[Passage to read Boundary: Start]
Art & Activism

Brush with Border Patrol inspires APP on Immigration Rights


Published: Friday, Jan. 18 2013 6:07 p.m. MST

David Morales, standing, and Martin Miranda talk about some of the designs of the new immigration app for iPhone and Android called Derechos Herencia, or "Inherited Rights," in Sandy Thursday, January 17, 2013

Brian Nicholson, OKespaol

SALT LAKE CITY — David Morales was on a Greyhound bus near Las Cruces, N.M., when Border Patrol agents stopped the bus for a routine check.

Morales, 21, rose up and informed his fellow passengers of their rights. That landed him in detention for nine hours before immigration agents decided to cut him loose.

The experience, he says, was his inspiration for developing an app to inform undocumented people of their rights in wide array of scenarios ranging from a traffic stops by city police officer to a workplace raid by Immigration and Customs Enforcement agents. 

"I can't be on every bus, but I can make something that can," Morales said.

The app, Derechos Herencia, which roughly translates as "inherited rights," is available for smartphone and tablet users.

"I want to make it available to everyone who has questions about immigration," he said.

Morales, who is an illegal immigrant, spent 17 days in jail following a previous encounter with immigration agents on another bus ride when he was 19. He was en route to a Bible college in Louisiana when agents boarded the bus for a routine enforcement check.

When agents asked him if he was a U.S. citizen, Morales told them he was not, and he was held in a detention center to await deportation proceedings.

He was released after his family posted a $4,000 bond. He was eventually granted administrative relief, which he believes was aided by the signatures of 15,000 people who supported him.

The app has a feature to create online petitions on behalf of people facing deportation.

Two lawyers have vetted the content of the app to ensure its accuracy, Morales said. The app is intended to be an educational resource for undocumented people in advance of encounters with local, state or federal authorities.

"It's kind of like the Mexican ACLU," he said.

Morales, who plans to become a Christian minister and possibly attend law school, is also a plaintiff in the ongoing legal challenge to HB497, Utah's immigration enforcement law passed by the Legislature in 2011. 

Aside from dealing with the possibility of being deported and being part of a federal court challenge over the constitutionality of a Utah law, the reality of his undocumented status hit home when his grandmother died of cancer in Mexico, and he and his family members were not able to comfort her before she died or attend her funeral.

"My mom left her mother to give me and my brothers a better life," said Morales, who has lived in Utah since he was 9.

While Morales said he is optimistic that Congress will take up immigration reform, his family is much like other families in Utah. They have mixed immigration status, and different family members encounter a wide variety of challenges.

Morales' sisters are undocumented, but both are married to U.S. citizens. His parents are undocumented, and his younger brother is a "Dreamer" — young people brought to the United States as children by undocumented parents. 

The brother of his brother-in-law was arrested at his home five years ago after slipping away from his workplace while federal agents were conducting a raid.

"That was the last time I saw him," Morales said.

"Every scenario that changes affects me in some way."

Morales said he relies on faith to endure the trials that he and his family have faced.

To followers of Jesus Christ, the questions over how to address illegal immigration boil down to this, Morales says: "Are we really doing what Christ wants us to do?"

Mostly, Morales doesn't want anyone else to endure the stress and fear of being incarcerated over an immigration matter.

He also hopes he can further understanding that people, regardless of their immigration status, have the same needs and dreams.

"At the end of the day, we are all human. We all want the same things. We want to feel welcomed, appreciated and loved," Morales said. "If we can't give that to one another, what hope do we have?"
[Passage to read Boundary: End]
== Work instructions ==
A - Answer these questions from the article about the immigration rights app:
(i) How many hours was Morales held after the bus stop near Las Cruces?
(ii) How much bond did his family post to get him released?
(iii) Since what age has Morales lived in Utah?
B - Please quote the part of the article about the immigration rights app between "He was released" and "Legislature in 2011.", inclusive.
The lines that come next play no part in this work.
[Record extracts Boundary: Start]
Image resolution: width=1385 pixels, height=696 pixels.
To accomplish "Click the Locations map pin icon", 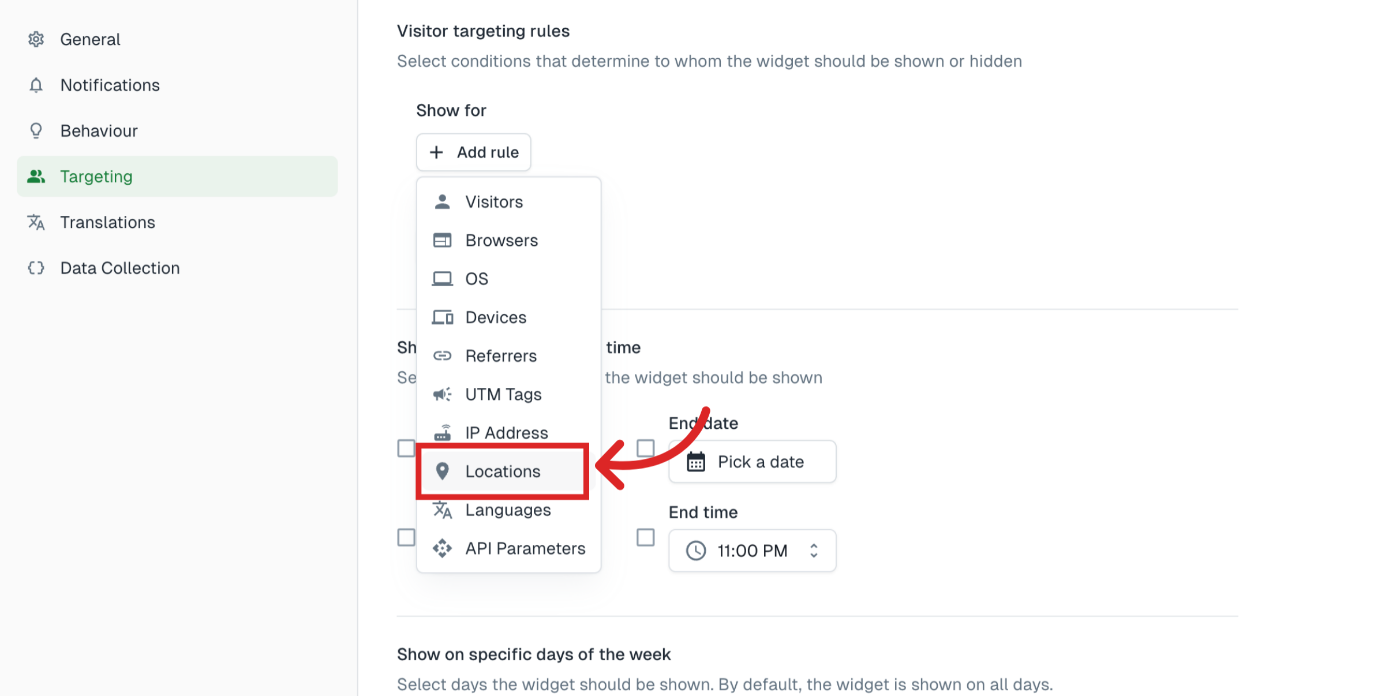I will [x=442, y=471].
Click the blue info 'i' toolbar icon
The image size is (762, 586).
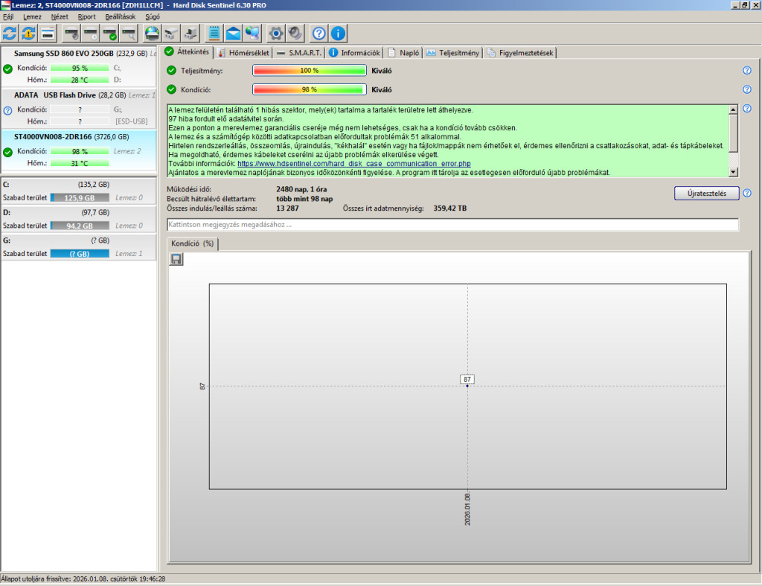click(x=338, y=33)
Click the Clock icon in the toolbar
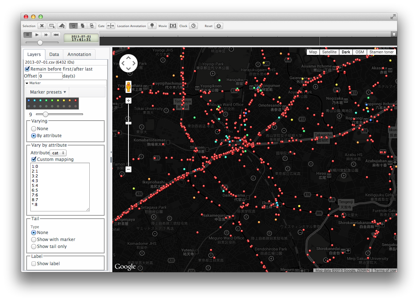This screenshot has height=301, width=418. coord(193,26)
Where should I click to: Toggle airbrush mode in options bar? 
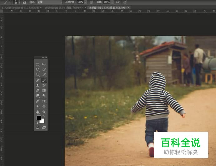point(118,2)
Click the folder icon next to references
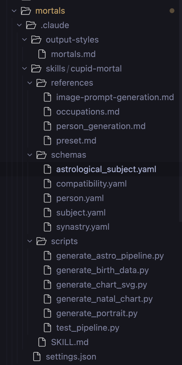 pos(42,83)
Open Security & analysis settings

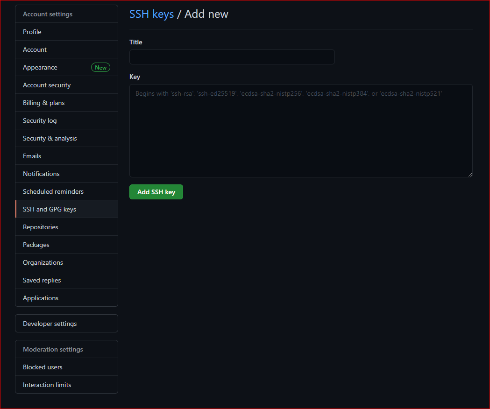(x=50, y=138)
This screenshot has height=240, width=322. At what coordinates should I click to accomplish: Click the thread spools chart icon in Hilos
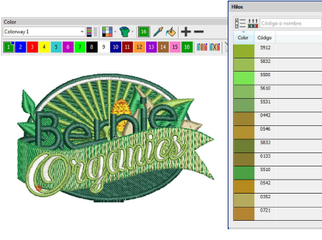(x=253, y=23)
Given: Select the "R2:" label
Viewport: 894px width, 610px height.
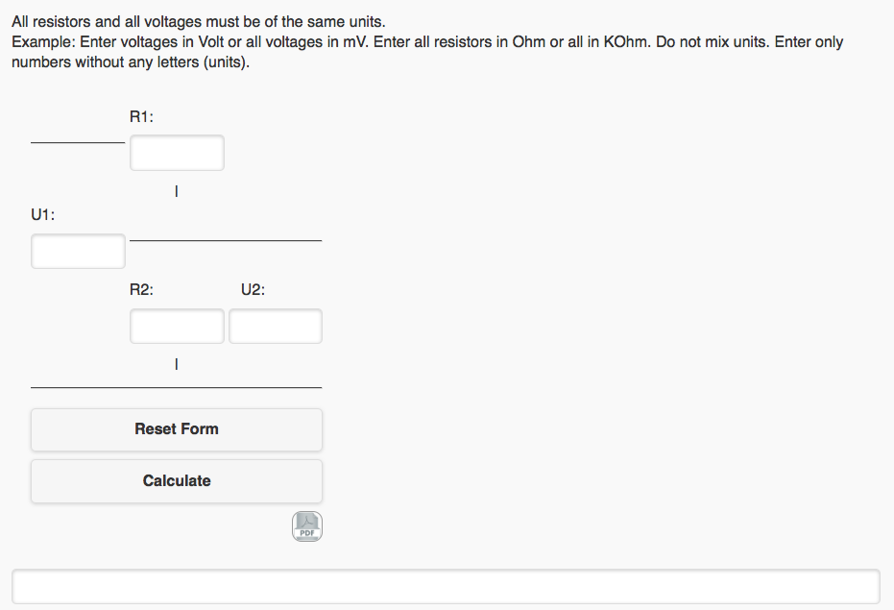Looking at the screenshot, I should 141,290.
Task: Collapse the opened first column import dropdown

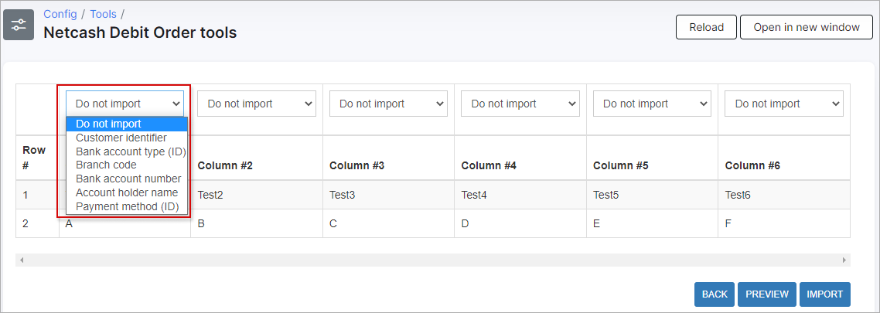Action: [x=124, y=104]
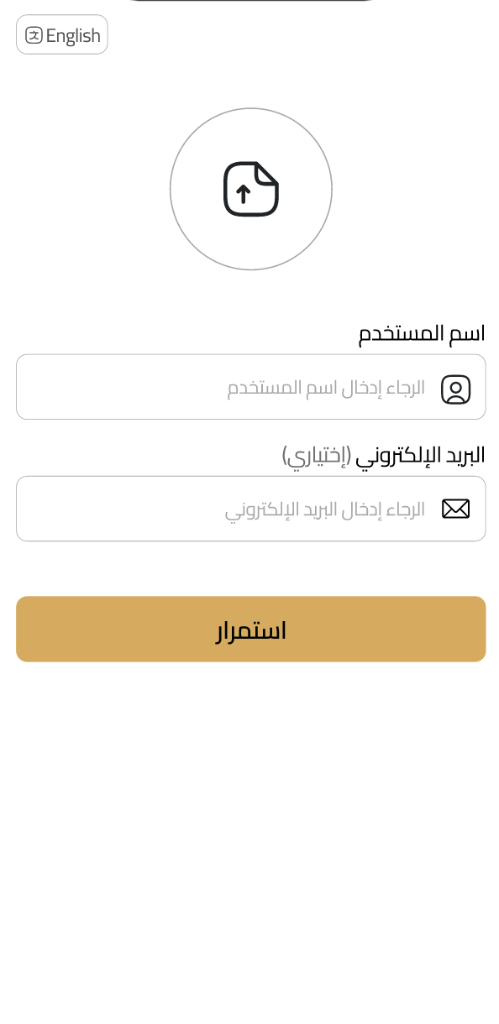Tap the استمرار continue button
The width and height of the screenshot is (499, 1024).
pyautogui.click(x=251, y=629)
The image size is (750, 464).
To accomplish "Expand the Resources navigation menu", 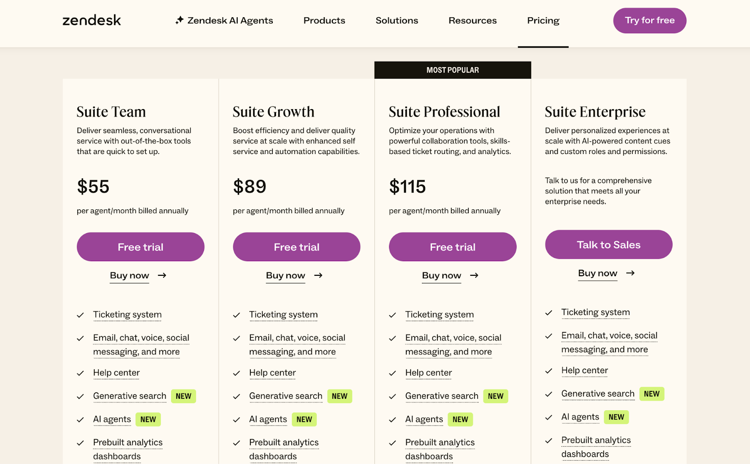I will pyautogui.click(x=473, y=21).
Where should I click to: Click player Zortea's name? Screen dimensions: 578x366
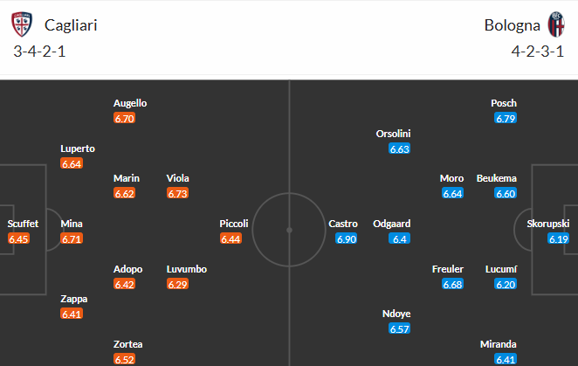point(128,344)
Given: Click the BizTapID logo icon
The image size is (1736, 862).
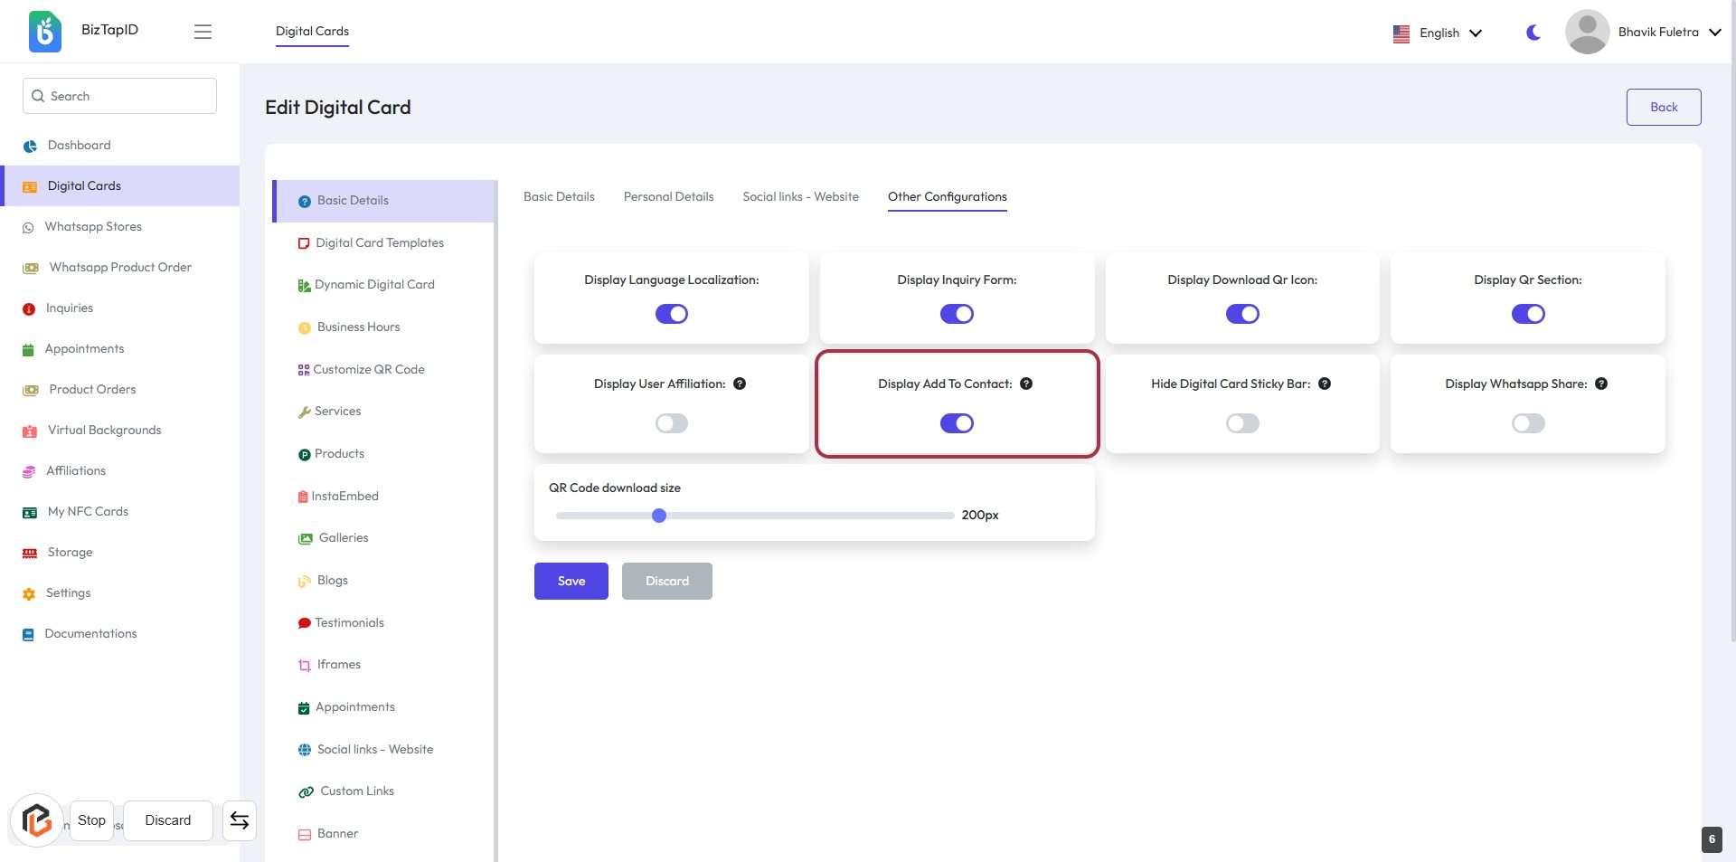Looking at the screenshot, I should [44, 32].
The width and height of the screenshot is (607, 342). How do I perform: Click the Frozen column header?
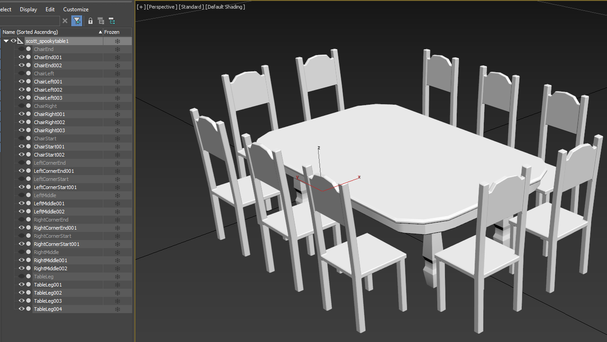(x=112, y=32)
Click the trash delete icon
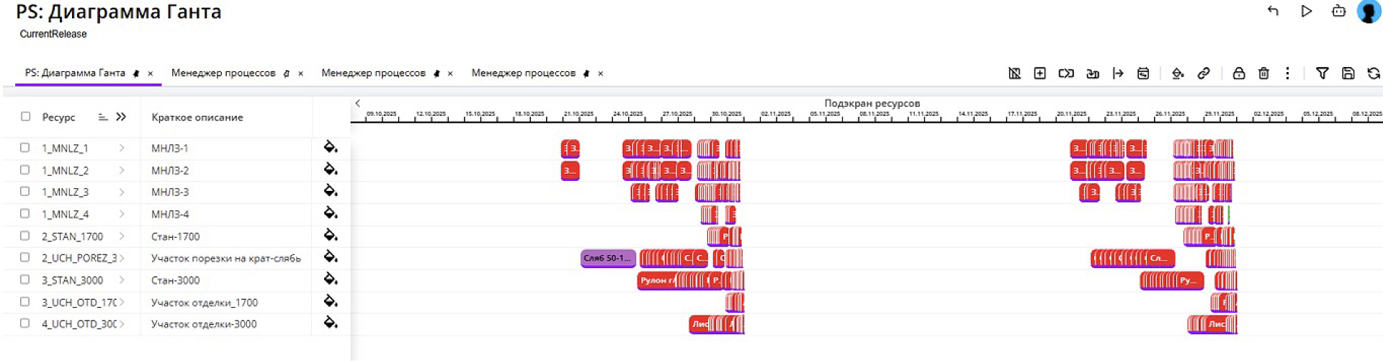1383x361 pixels. (x=1263, y=73)
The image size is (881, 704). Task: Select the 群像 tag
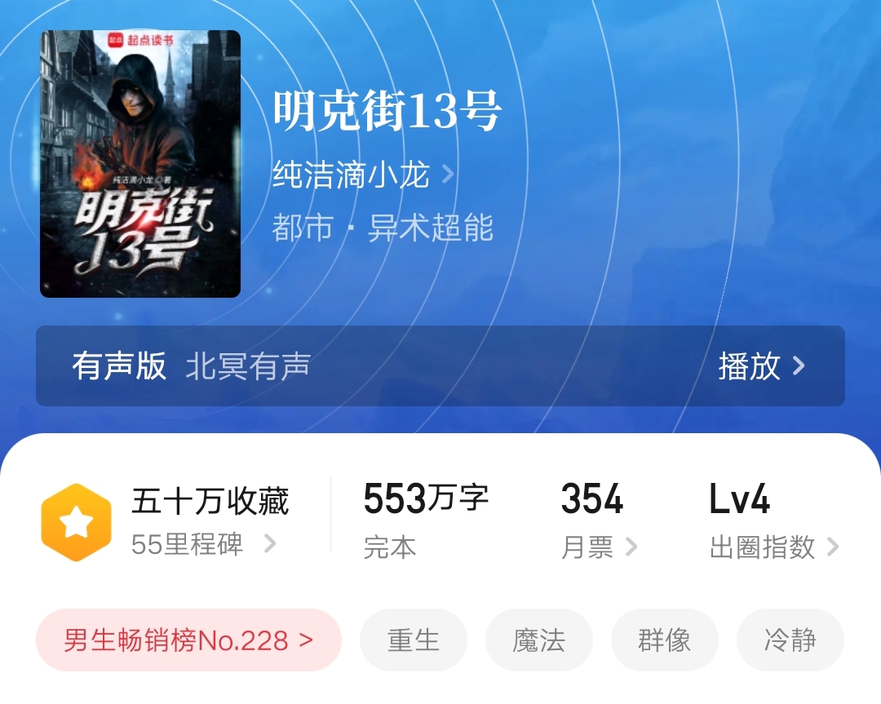coord(665,640)
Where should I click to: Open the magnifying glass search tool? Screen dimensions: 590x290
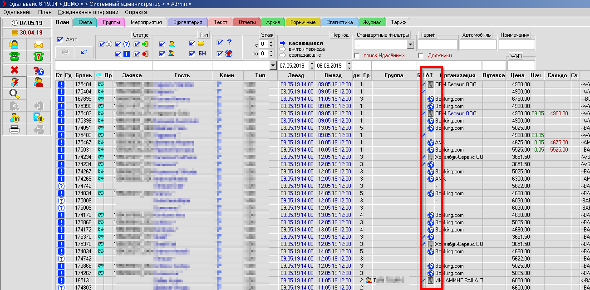[14, 94]
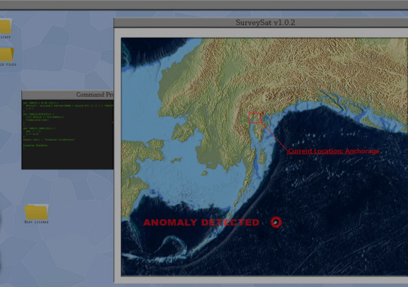The width and height of the screenshot is (408, 287).
Task: Click inside the Command Prompt terminal area
Action: (x=68, y=134)
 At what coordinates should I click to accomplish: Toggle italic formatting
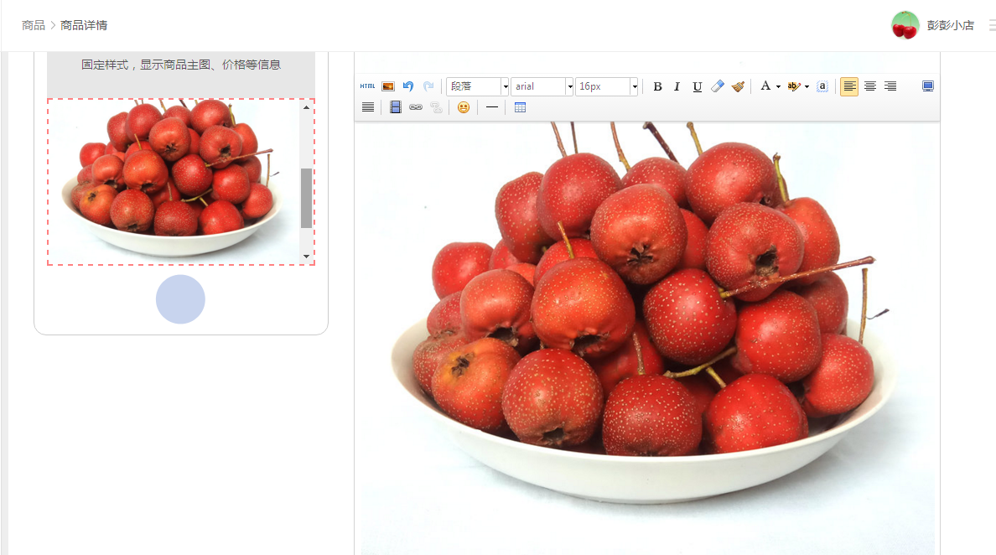click(x=677, y=86)
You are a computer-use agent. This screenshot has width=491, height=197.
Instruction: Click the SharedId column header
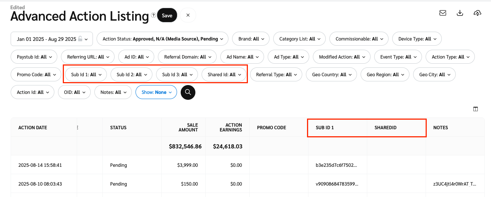[x=386, y=128]
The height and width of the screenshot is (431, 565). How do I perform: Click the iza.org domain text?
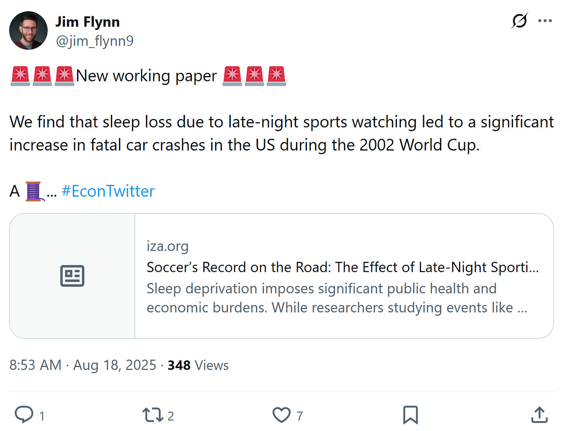(x=167, y=246)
[Record extracts Boundary: End]
== Answers for each item ==
A -
(i) Nine hours.
(ii) $4,000.
(iii) Since he was 9.

B -
He was released after his family posted a $4,000 bond. He was eventually granted administrative relief, which he believes was aided by the signatures of 15,000 people who supported him.

The app has a feature to create online petitions on behalf of people facing deportation.

Two lawyers have vetted the content of the app to ensure its accuracy, Morales said. The app is intended to be an educational resource for undocumented people in advance of encounters with local, state or federal authorities.

"It's kind of like the Mexican ACLU," he said.

Morales, who plans to become a Christian minister and possibly attend law school, is also a plaintiff in the ongoing legal challenge to HB497, Utah's immigration enforcement law passed by the Legislature in 2011.